- EXERCISE TASK
Transcribe verbatim the items starting at the line that contains "UK Apostille Services in Bengaluru (732, 815)" and ending at the line that contains "Iran Embassy Services".
==== EXERCISE MATERIALS
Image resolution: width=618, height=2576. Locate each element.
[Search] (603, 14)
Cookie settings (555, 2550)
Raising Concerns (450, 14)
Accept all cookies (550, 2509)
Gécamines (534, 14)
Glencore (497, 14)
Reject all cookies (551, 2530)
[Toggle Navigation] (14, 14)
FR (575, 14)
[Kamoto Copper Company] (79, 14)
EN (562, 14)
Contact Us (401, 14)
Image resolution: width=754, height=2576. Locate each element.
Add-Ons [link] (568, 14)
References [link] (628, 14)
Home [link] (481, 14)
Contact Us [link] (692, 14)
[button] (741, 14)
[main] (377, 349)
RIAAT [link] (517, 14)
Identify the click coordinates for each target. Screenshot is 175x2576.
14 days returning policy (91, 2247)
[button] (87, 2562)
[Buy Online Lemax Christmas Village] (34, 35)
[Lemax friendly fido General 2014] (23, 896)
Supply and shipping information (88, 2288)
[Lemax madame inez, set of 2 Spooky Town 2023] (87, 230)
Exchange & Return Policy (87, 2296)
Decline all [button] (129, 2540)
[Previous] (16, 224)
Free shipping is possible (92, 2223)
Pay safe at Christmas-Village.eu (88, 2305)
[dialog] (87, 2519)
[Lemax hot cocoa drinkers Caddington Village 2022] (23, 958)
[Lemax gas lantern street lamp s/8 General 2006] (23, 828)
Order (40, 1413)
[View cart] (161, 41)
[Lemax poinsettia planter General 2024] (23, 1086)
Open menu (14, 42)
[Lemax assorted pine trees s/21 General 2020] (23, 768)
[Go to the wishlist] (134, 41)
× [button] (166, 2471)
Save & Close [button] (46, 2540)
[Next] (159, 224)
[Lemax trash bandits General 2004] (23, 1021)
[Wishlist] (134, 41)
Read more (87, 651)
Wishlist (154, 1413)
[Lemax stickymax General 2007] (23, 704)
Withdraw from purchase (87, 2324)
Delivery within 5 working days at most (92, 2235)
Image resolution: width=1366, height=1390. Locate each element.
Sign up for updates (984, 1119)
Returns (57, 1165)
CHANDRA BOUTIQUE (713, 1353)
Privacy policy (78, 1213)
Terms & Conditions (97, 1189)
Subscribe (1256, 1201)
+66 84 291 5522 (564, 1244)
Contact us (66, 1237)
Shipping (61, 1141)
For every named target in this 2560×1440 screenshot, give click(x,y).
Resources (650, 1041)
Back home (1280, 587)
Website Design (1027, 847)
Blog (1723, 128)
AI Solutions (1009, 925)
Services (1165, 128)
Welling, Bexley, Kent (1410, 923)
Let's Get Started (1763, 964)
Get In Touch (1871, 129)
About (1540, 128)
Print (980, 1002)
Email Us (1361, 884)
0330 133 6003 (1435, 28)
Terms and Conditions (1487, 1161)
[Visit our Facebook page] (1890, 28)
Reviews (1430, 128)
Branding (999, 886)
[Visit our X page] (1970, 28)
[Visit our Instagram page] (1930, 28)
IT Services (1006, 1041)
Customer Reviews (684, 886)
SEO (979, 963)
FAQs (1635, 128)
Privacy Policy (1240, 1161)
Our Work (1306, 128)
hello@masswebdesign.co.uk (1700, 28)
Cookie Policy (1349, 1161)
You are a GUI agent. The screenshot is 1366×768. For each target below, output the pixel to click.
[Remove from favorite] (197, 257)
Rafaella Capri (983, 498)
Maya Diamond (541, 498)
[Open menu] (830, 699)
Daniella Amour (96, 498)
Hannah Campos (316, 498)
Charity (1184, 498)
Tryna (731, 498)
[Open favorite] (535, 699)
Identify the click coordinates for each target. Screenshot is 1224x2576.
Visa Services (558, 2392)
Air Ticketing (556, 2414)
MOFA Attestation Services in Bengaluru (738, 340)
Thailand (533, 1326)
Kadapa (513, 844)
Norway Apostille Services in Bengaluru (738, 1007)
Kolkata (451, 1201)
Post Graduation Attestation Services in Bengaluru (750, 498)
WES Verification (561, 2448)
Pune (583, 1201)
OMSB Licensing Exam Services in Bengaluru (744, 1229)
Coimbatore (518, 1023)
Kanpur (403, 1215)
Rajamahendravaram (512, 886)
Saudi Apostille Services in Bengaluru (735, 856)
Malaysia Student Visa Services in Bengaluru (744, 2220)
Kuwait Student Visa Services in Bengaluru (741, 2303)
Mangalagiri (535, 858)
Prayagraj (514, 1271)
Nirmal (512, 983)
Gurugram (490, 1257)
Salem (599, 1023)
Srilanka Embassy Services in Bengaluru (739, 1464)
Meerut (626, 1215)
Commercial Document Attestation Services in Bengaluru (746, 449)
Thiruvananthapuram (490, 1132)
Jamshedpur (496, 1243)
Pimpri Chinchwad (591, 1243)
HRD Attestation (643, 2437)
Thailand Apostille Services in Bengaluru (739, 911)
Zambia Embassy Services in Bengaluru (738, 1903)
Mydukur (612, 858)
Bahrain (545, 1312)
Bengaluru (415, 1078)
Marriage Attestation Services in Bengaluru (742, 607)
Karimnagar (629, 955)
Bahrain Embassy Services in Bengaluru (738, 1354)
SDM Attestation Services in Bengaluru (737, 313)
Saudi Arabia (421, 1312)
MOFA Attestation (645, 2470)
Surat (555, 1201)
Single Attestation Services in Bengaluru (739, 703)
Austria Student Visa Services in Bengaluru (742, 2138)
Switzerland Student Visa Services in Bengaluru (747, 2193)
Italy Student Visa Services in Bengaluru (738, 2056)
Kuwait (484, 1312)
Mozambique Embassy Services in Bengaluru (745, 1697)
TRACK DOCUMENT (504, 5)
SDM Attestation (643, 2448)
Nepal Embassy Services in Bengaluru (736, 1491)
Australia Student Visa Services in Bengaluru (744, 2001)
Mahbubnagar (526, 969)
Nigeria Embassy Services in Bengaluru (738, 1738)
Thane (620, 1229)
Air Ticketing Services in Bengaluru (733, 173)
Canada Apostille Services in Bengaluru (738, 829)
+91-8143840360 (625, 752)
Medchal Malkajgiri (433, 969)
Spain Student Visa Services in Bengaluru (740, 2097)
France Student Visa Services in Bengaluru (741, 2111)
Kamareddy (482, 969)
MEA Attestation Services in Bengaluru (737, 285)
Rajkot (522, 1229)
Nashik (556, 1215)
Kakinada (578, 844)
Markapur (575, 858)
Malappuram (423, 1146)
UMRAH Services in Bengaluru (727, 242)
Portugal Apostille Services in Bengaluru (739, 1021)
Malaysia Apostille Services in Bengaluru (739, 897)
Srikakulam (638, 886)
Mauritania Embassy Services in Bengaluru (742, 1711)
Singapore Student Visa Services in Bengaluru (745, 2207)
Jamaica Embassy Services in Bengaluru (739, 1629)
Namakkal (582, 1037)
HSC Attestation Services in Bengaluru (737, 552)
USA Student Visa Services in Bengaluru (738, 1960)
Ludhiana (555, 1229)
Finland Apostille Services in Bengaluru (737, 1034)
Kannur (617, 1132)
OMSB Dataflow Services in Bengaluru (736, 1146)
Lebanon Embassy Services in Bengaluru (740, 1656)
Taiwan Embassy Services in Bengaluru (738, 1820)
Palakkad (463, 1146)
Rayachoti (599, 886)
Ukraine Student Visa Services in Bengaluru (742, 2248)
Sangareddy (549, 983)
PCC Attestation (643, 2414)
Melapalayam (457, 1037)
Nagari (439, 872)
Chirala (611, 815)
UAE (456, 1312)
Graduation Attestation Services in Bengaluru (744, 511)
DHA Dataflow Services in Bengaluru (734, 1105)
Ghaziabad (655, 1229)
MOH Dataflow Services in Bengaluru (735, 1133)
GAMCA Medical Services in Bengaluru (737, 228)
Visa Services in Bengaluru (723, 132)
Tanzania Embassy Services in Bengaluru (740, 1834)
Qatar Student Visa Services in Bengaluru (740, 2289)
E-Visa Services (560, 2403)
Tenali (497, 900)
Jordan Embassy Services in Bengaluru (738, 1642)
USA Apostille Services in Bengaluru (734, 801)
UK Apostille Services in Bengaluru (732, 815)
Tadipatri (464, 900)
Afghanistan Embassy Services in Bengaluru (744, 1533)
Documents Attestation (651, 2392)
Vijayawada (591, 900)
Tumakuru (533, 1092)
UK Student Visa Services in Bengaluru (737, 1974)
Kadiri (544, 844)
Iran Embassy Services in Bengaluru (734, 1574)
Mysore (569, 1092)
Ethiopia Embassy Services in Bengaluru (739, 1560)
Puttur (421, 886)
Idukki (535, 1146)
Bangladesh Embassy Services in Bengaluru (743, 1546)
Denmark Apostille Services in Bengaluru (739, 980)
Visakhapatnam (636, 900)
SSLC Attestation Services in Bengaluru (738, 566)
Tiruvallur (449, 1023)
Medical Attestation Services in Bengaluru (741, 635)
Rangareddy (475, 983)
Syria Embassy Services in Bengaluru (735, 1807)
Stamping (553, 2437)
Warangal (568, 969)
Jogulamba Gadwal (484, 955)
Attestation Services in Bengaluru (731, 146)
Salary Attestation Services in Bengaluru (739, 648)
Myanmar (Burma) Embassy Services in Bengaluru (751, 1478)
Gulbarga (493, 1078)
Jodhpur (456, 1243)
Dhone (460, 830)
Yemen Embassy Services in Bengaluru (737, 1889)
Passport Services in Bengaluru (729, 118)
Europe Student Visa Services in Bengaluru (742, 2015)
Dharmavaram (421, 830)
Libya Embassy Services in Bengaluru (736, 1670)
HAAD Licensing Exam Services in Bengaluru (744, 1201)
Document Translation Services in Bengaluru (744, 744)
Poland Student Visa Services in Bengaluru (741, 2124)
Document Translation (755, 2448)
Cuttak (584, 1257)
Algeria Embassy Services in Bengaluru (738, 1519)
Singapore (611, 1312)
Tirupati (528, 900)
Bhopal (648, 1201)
========
- WRITTEN REPLY
UK Apostille Services in Bengaluru (732, 815)
Tadipatri (464, 900)
Afghanistan Embassy Services in Bengaluru (744, 1533)
Documents Attestation (651, 2392)
Vijayawada (591, 900)
Tumakuru (533, 1092)
UK Student Visa Services in Bengaluru (737, 1974)
Kadiri (544, 844)
Iran Embassy Services in Bengaluru (734, 1574)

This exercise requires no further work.